Ramona Breu und Mariam Dallal pflegen im Jugendhaus an der Kantstraße enge Kontakte zu Familien mit jüngeren Kindern. Das Angebot gibt es seit zehn Jahren. Im Mittelpunkt steht der Austausch.
Zum sozialen Austausch versammelt sich der Blumberger Elterntreff jeden Montag von 15 bis 17 Uhr mit Kindern und Erwachsenen im Jugendhaus. Diese ehrenamtliche Institution engagiert sich nun seit zehn Jahren besonders für den Familienanschluss.
Die beiden Ansprechpartnerinnen Ramona Breu und Mariam Dallal pflegen mit verschiedenen Familien einen regen Austausch.

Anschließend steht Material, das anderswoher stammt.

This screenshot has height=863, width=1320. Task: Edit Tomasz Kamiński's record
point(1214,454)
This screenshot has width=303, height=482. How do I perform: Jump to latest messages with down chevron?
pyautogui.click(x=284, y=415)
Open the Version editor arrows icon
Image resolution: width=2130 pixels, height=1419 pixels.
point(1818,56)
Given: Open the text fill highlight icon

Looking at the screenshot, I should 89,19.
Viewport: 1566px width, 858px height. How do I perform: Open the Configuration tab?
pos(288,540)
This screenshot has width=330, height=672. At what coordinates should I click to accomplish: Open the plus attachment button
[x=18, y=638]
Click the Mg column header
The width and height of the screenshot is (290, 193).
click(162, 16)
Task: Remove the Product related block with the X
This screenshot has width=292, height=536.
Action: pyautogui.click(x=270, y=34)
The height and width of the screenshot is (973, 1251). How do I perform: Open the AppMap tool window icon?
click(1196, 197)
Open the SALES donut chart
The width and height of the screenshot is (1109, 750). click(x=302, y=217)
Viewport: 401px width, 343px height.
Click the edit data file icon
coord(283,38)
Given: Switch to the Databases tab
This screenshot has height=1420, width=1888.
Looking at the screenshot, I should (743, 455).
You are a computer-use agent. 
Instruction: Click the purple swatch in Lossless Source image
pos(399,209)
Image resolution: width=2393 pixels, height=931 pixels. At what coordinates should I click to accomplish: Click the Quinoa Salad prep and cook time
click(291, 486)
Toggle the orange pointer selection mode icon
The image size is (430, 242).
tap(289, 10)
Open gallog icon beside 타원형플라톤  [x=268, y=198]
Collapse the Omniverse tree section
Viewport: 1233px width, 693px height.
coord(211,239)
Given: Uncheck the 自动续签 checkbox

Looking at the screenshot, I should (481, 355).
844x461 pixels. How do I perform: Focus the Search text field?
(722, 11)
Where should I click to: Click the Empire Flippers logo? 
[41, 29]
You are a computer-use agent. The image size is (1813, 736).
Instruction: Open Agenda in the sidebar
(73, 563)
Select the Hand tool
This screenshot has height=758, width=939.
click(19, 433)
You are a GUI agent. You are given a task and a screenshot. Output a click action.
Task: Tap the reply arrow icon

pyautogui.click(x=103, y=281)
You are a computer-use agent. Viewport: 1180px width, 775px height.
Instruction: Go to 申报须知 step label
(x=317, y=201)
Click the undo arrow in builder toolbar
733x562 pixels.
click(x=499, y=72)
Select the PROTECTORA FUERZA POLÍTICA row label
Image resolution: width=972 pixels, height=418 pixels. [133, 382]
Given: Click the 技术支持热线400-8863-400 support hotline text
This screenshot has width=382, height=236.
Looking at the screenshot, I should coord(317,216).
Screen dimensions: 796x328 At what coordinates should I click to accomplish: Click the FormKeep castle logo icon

Als Frau der ersten Stunde will Ramona Breu diese wöchentlichen Begegnungen nicht missen: „Bei uns sind alle Eltern oder Großeltern mit ihren Kindern oder Enkeln immer willkommen.“
In der Regel seien die Eltern mit fünf und acht Personen vertreten. Die Kinder seien zwischen drei und zehn Jahren alt, so Ramona Breu. „Besonderes frisch nach Blumberg gezogene Familien nehmen zur sozialen Eingliederung in der Gemeinde unser Angebot an“, zieht die Mitbegründerin eine positive Bilanz. „Wir können das gesamte Equipment des Jugendhauses nutzen. Dazu bieten wir weiter Spiele- oder Bastelmöglichkeiten an. Bei schönem Wetter unternehmen wir auch Wanderungen oder besuchen gemeinsam das Schwimmbad.“
Klare Regeln sind vorgegeben
Die Kinder können in dieser Einrichtung nicht einfach nur abgegeben werden, sondern müssen generell von einem Erziehungsberechtigten betreut werden, sind klare Regeln vorgegeben. Erfahrungen und Anregungen werden ausgetauscht und sorgen immer für gute Stimmung. Nach den Anfängen 2013 im Haus der Begegnung fühlt sich die Gruppe im Blumberger Jugendhaus an der Kantstraße 6 bestens aufgehoben. „Wir waren in der Region in dieser Art der erste Elterntreff“, erinnert sich Ramona Breu gerne an die Anfänge zurück. „Bis auf die Schulferien sind wir das gesamte Jahr präsent und jeder kann mitmachen. Wir lernen immer neue Leute kennen“, stellt sie fest.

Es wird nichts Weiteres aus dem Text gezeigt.